La jurisprudence antérieure reposait sur le fait que l’article 79 de la Loi sur l’assurance-chômage, LRC 1985, c U-1, ne conférait un droit d’appel qu’au prestataire, ce qui excluait la personne qui demandait une remise de dette, puisqu’elle agissait alors non pas en tant que prestataire mais plutôt en tant que débitrice. Or, le Parlement a modifié cette disposition en 1996 en introduisant le paragraphe 114(1) de la LAE, lequel prévoit que « quiconque fait l’objet d’une décision de la Commission » peut interjeter appel de cette décision devant le conseil arbitral et le juge-arbitre. Je serais donc porté à me ranger à cet argument et à rejeter la demande de contrôle judiciaire du demandeur pour ce seul motif. Deux raisons m’incitent cependant à examiner sa demande au fond.
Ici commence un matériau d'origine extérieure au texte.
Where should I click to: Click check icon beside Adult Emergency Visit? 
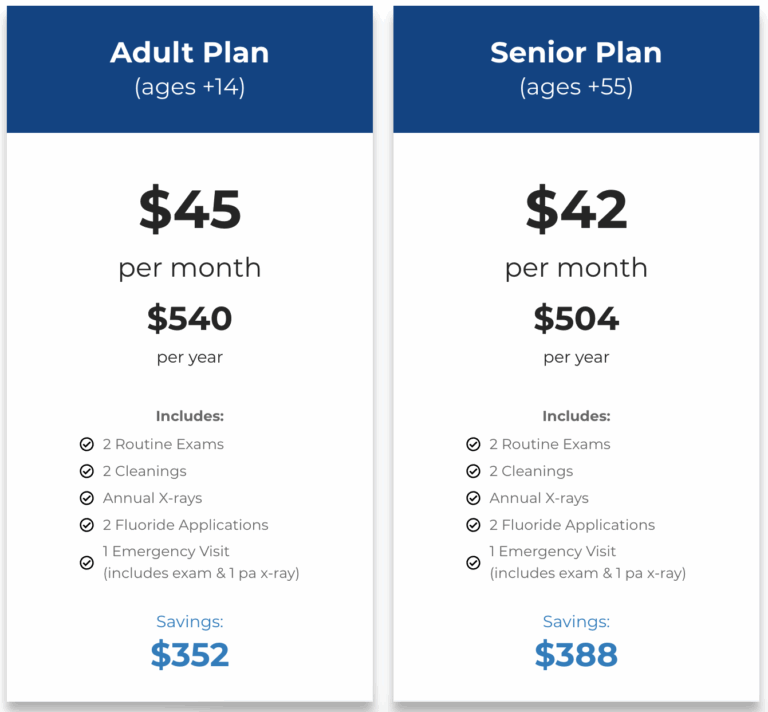87,562
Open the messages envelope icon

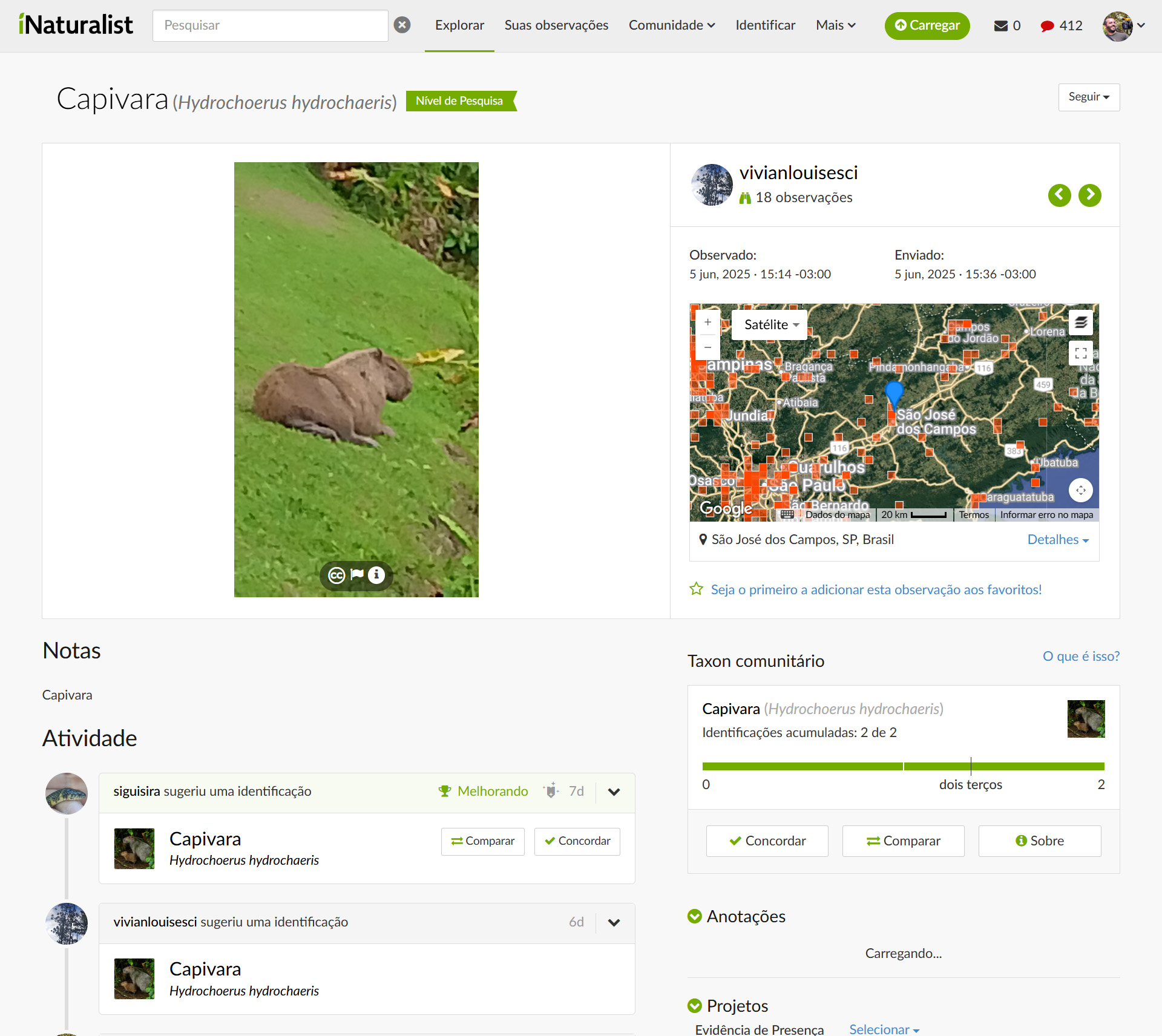[1000, 25]
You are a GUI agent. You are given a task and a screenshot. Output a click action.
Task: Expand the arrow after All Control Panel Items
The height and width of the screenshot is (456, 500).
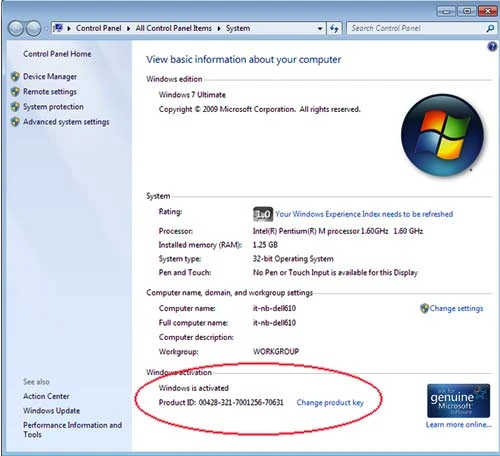point(219,29)
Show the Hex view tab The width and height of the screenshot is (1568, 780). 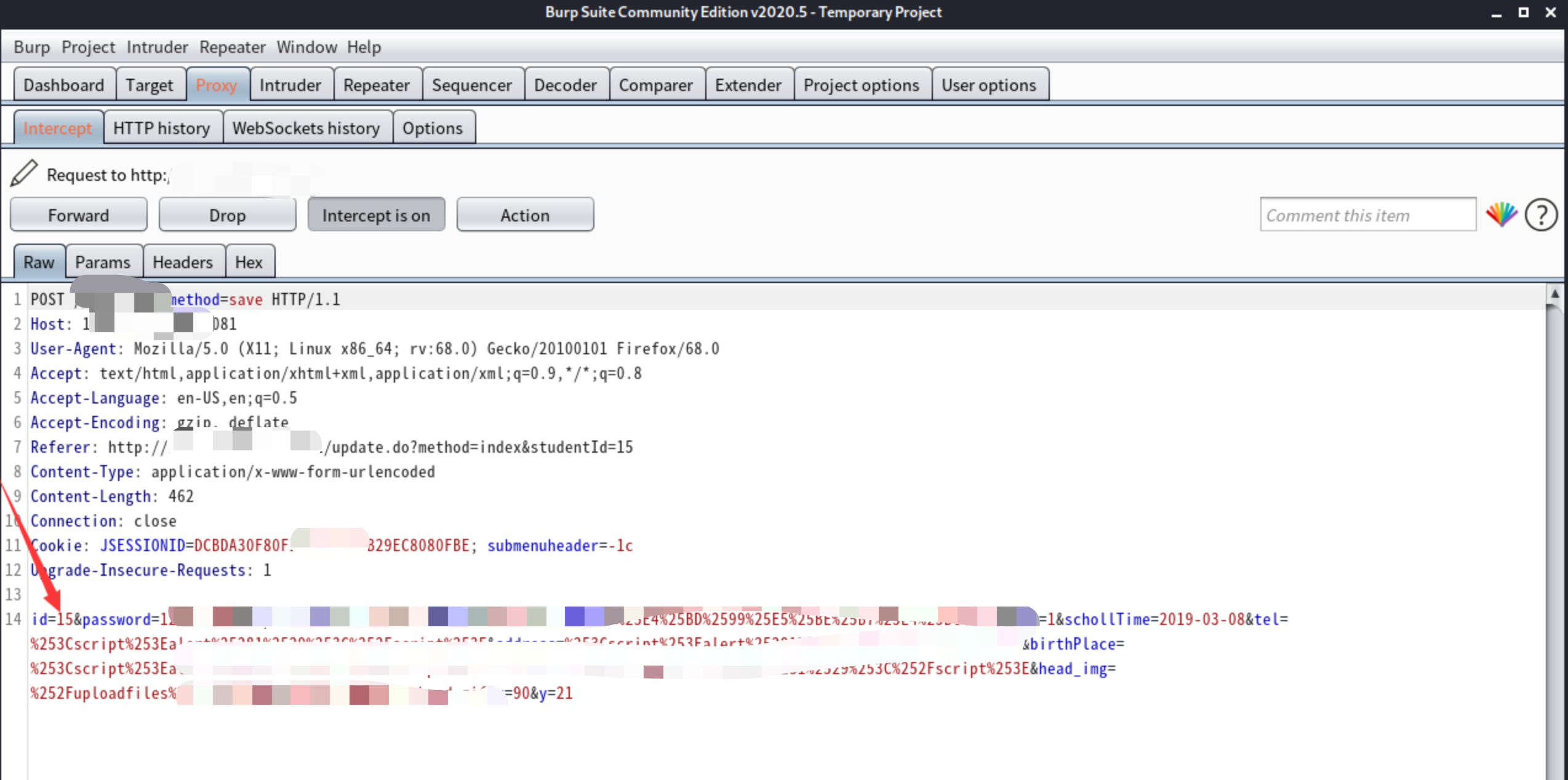coord(249,262)
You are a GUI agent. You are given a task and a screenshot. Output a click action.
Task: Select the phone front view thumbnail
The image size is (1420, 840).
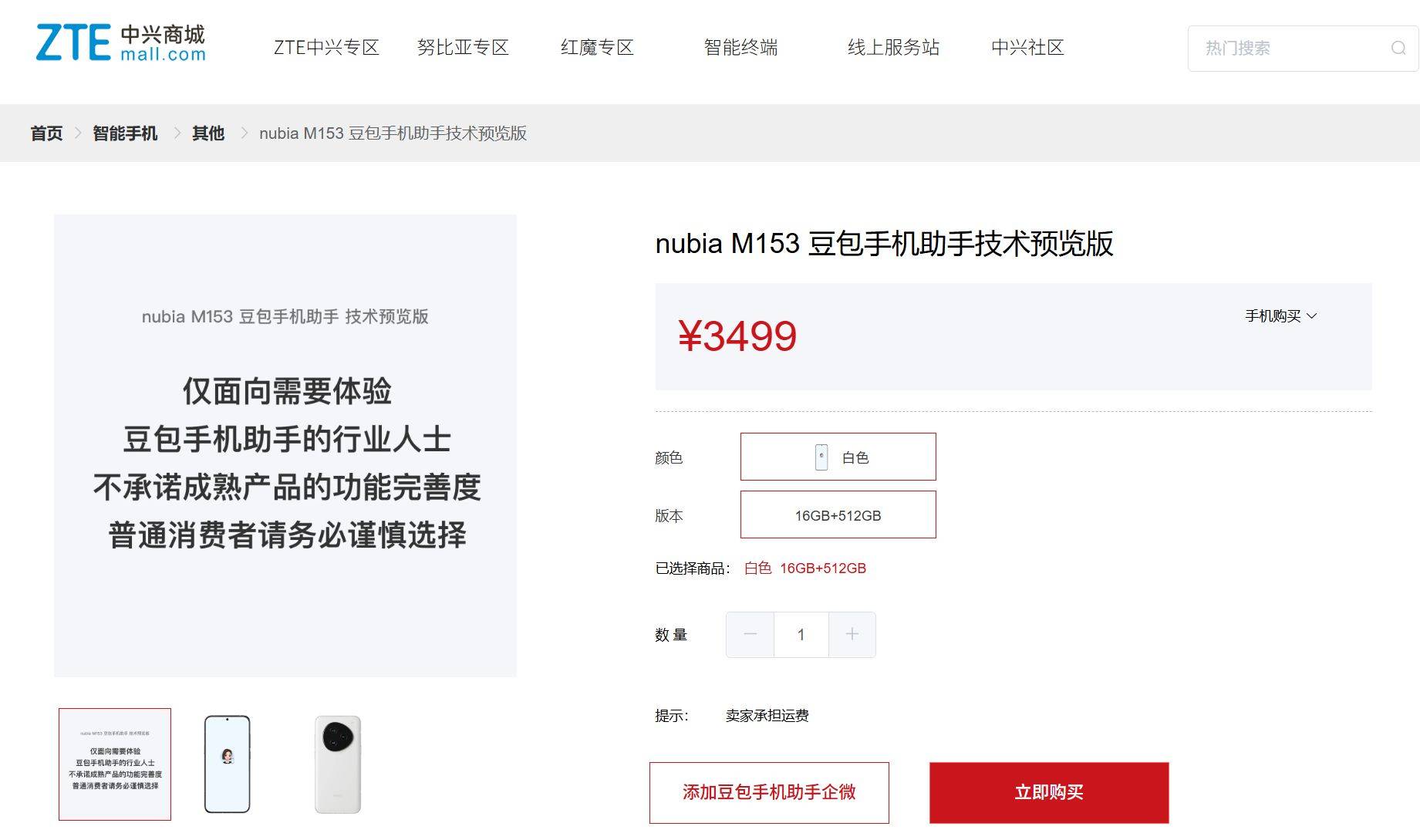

[26] Tout d’abord, le défendeur a raison de soutenir que les propos du juge Stratas dans l’arrêt Steel ne lient pas formellement cette Cour tant et aussi longtemps que la Cour d’appel n’aura pas fait sienne l’opinion exprimée par le juge Stratas et n’aura pas explicitement écarté les nombreuses décision s qu’elle a rendues ( avant et après la modification législative adoptée en 1996 ) à l’ effet qu’une décision de la Commission refusant la défalcation d’une somme ne peut faire l’objet d ’un appel au conseil arbitral : voir notamment Cornish-Hardy c Canada (Conseil arbitral) (1979), [1979] 2 CF 437 (disponible sur QL) (CA), conf par 1980 CanLII 187 (CSC), [1980] 1 RCS 1218; Canada (Procureur général) c Idemudia, 236 NR 359 au para 1, 86 ACWS (3d) 253; Buffone c Canada (ministre du Développement des Ressources humaines), [2001] ACF no 38 au para 3 (QL); Canada (Procureur général) c Mosher, 2002 CAF 355 (CanLII), 2002 CAF 355 au para 2, 117 ACWS (3d) 650; Canada (Procureur général) c Villeneuve, 2005 CAF 440 (CanLII), 2005 CAF 440 au para 16, 352

NR 60.

(Soulignement du soussigné)

[33] Le Tribunal est également d’avis que le raisonnement du juge Stratas paraît inattaquable. Cependant, il est vrai que les motifs du juge Stratas ne représentent qu’un obiter dictum auquel la majorité de la Cour d’appel fédérale n’a pas souscrit.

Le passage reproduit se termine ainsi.